Does anyone have this issue were firefox becomes slow if left open for a long time. In my case after a couple of weeks rendering becomes slow and when I use youtube for example if is laggy, just trying to change volume taka few second to show the volume bar. It also happens to my laptop at work. I have around 30 tabs open.
Are we all going to ignore this person had Firefox open for weeks?
Yes it happens. As others have said: just restart.
What might not be as clear: when you restart, if it doesn't just come up and offer to restore your session, you can go to History and Restore Previous Session. This reopens all your tabs (actually, they won't fully reload until you view them).
This thread is full of maniacs. Anyone who keeps more than like 10 tabs needs to do some sand art or some shit. You gotta let some things go man.
Under
about:unloads
, you will see a list of open tabs, sorted by resource usage. You can click-spam the "Unload" button until that list is empty, or until the most resource-intensive tabs are off the list.This does not require any third-party dependencies, and the tab will still be present on top. The site will reload once the tab is selected again.
I had the same problem recently. Especially the youtube UI became very unresponsive and would take several seconds to respond. I have 96G ram...
I downloaded ESR instead. So far so good.
Listen, not even Dexter is the kind of person to leave thirty tabs open for two weeks. You would have to be some kind of insane serial killer to do stuff like that.
Come on 30 tabs is nothing, read the bug report. The guy in the bug report open about a 1000 in totals, I don't even know how to keep up with that many tabs.
Only the part with youtube. Don't know if they are pulling some tricks on uBlock users, but about 10 tabs of youtube can get nasty, even with a somewhat recent workstation.

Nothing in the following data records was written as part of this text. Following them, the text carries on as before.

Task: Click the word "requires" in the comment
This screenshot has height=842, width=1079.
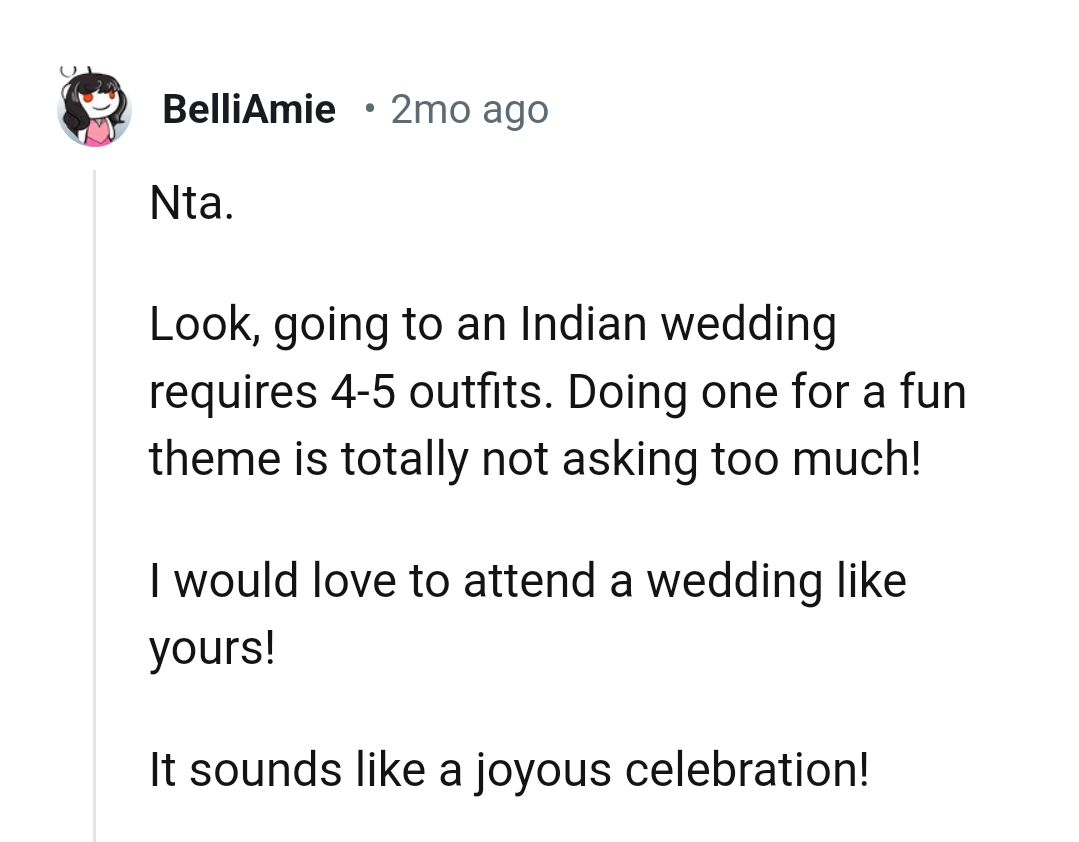Action: click(x=232, y=391)
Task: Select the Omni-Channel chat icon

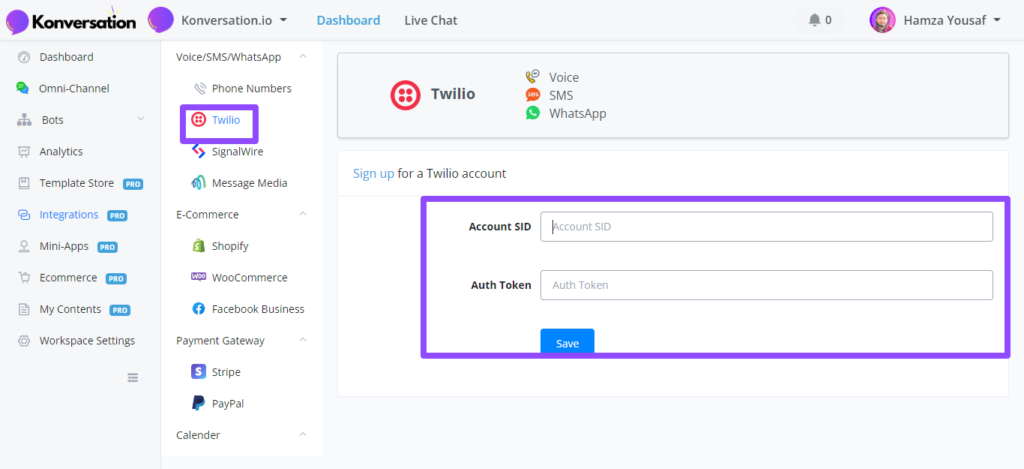Action: pos(24,88)
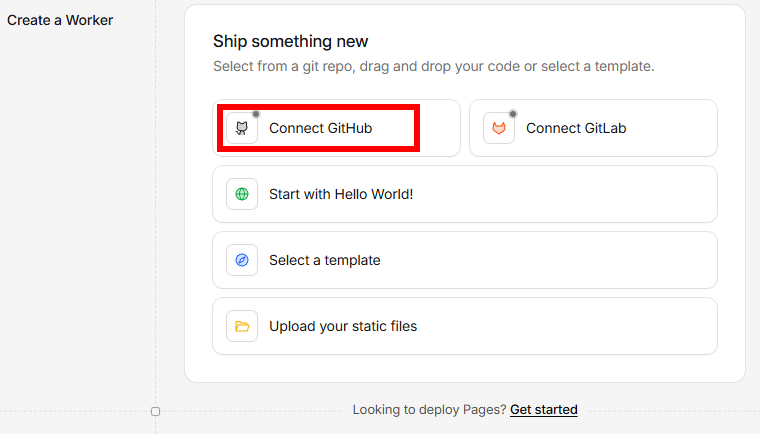This screenshot has width=760, height=434.
Task: Click the Ship something new heading
Action: click(x=290, y=41)
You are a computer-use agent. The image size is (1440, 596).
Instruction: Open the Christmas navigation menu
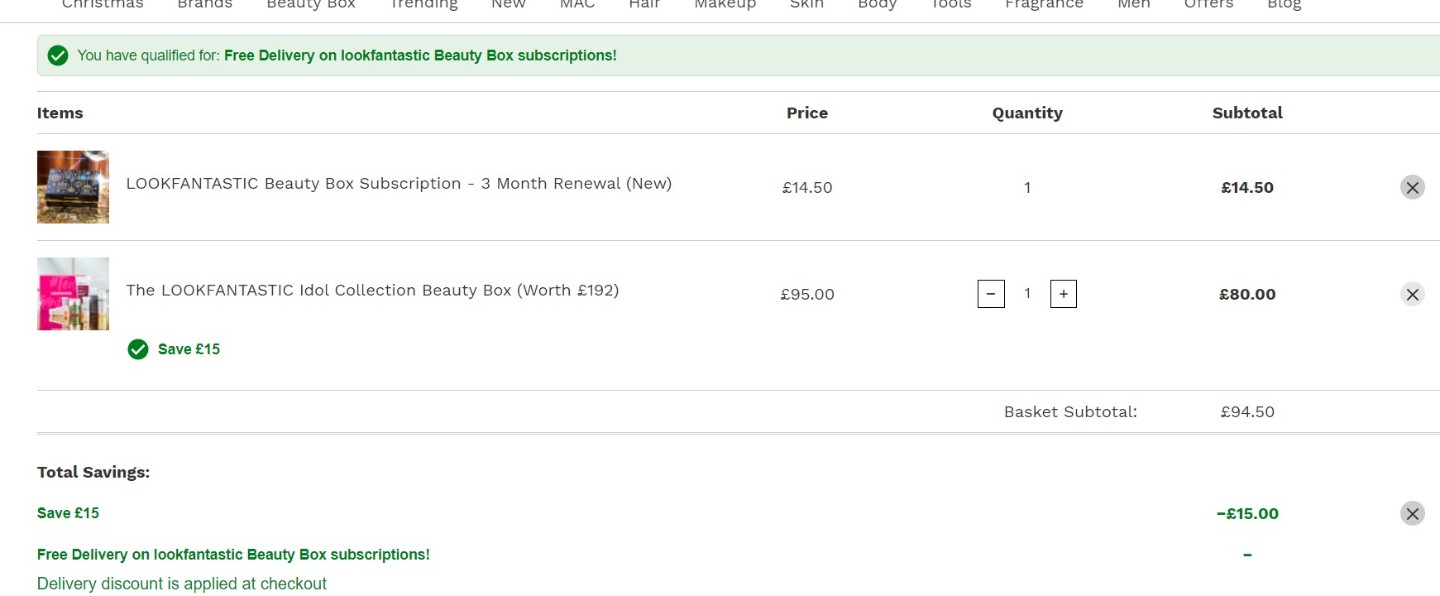click(103, 4)
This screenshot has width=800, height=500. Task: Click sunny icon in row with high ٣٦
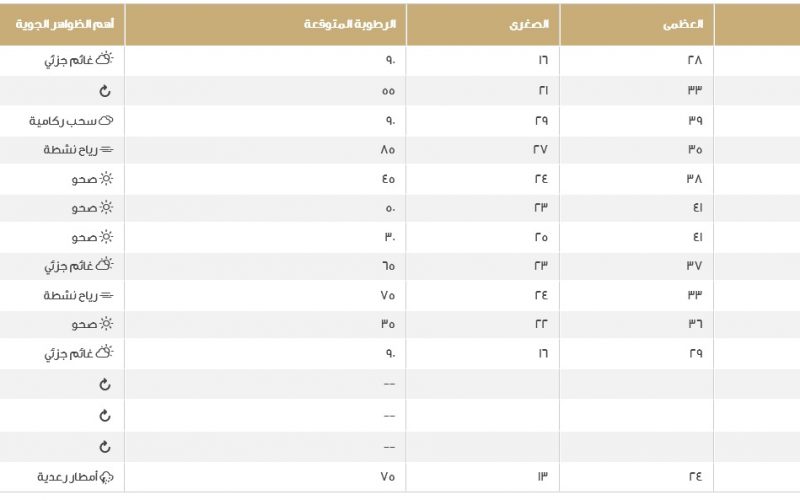pyautogui.click(x=106, y=323)
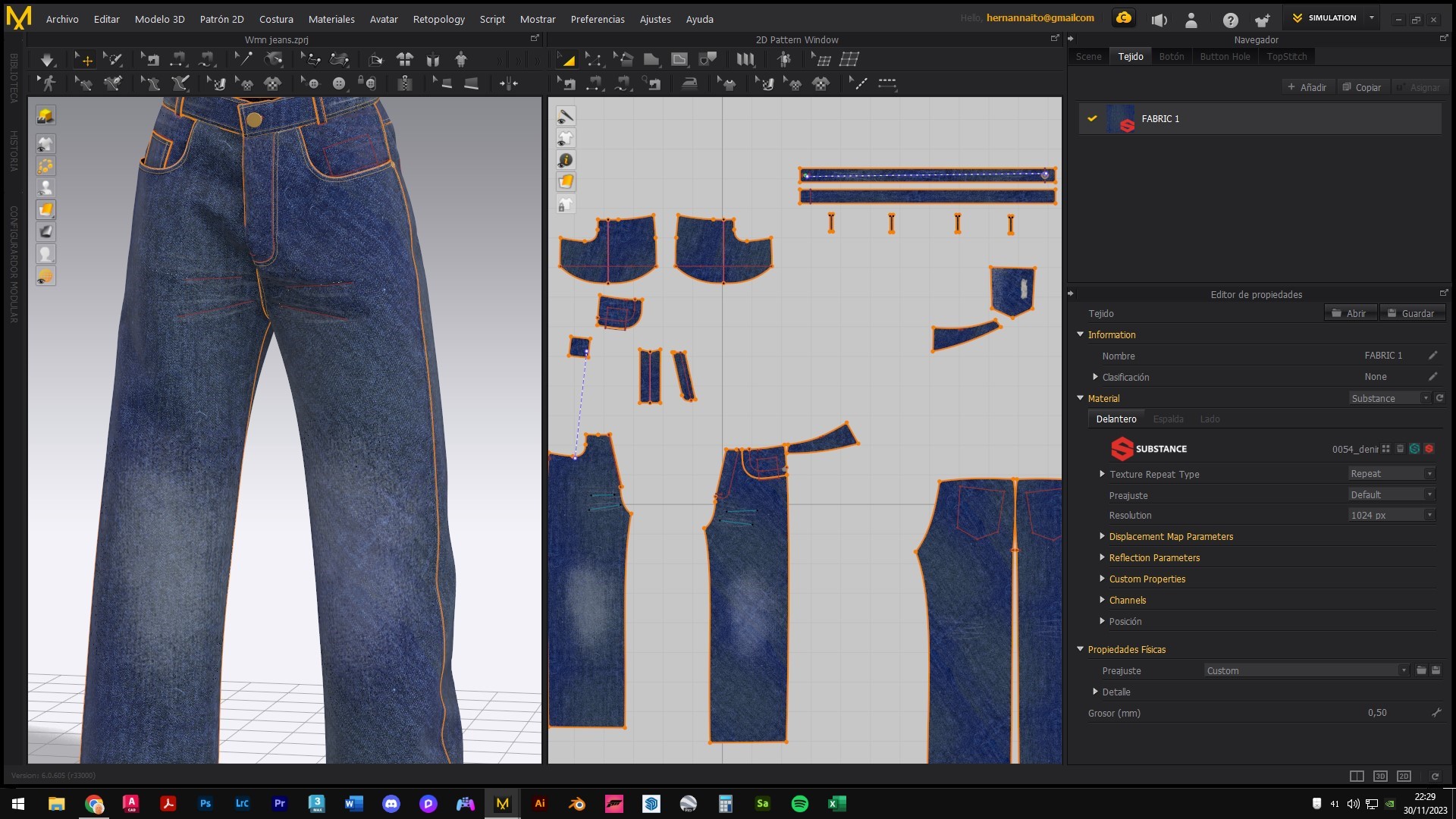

Dawg I had like ~35 tabs open and hadn't restarted my PC in over three weeks. Fucking Firefox was sucking back 80 gigs of RAM. 80 fucking gigs.
On the bright side all the tabs were still loaded when I clicked through them.
I've seen poorly made websites taking gigabytes of RAM before. It's not firefox' fault they do that.
True that, I just thought it was crazy. I had recently upgraded to 96 gigs of RAM and I just never imagined a browser would actually suck up that much.
If you had 80GB worth of websites that did something actually useful with it, you'd want Firefox to use it all.
I usually have dozens of tabs loaded due to usage and I want Firefox to keep all of them into memory so that I can switch between them quicker.
Though I do also want Firefox to shed load by unloading some of them whe I need memory for something else. There just simply isn't a mechanism in Linux to do that AFAIK; Firefox will happily keep all of its tabs loaded all the way until OOM eventhough it could shed most of them with little impact on user experience. There isn't a way for the kernel to ask applications to shed memory load on their own and I think there should be.
macOS has such a mechanism and Firefox uses it but it didn't have much effect IME, so it might have been bugged. That was a good while ago that I tested it though.Edit: I just found out that there actually is a sort of standard mechanism now: https://systemd.io/MEMORY_PRESSURE/
I don't think firefox implements it but it's also kinda new.
I can't wait for Servo to be finished so I can move away from Firefox, it uses way too much memory.
It will still lower memory usage considerably, Firefox uses way more memory than Chrome. Memory optimization is horrible in Firefox.
I test firefox vs edge in my pc, both with ublock origin. Firefox noticeably uses more ram than edge which uses same engine as chrome.
Here this person saw the same results as me: https://libreddit.bus-hit.me/r/firefox/comments/18gp19l/ram_usage_in_firefox_vs_edge
Their methodology (and therefore likely yours aswell) is flawed and it was immediately pointed out in that thread too: https://libreddit.bus-hit.me/r/firefox/comments/18gp19l/ram_usage_in_firefox_vs_edge/kd2u2pq/?context=3#kd2u2pq
Measuring the memory "a process" actually "uses" is not trivial.
I'm so hyped as well! Just read their monthly update blog today actually! I'm mostly hyped because it's the first actual new web browser in a very, very long time, and that's just plain exciting!
There are two new browsers coming Servo written in Rust and Ladybird (web browser) written in Swift. Lets see which one will win. Ladybird alpha is coming in 2026 and they have more funding.
Oh awesome, I didn't even know about this other project. Thanks for letting me know.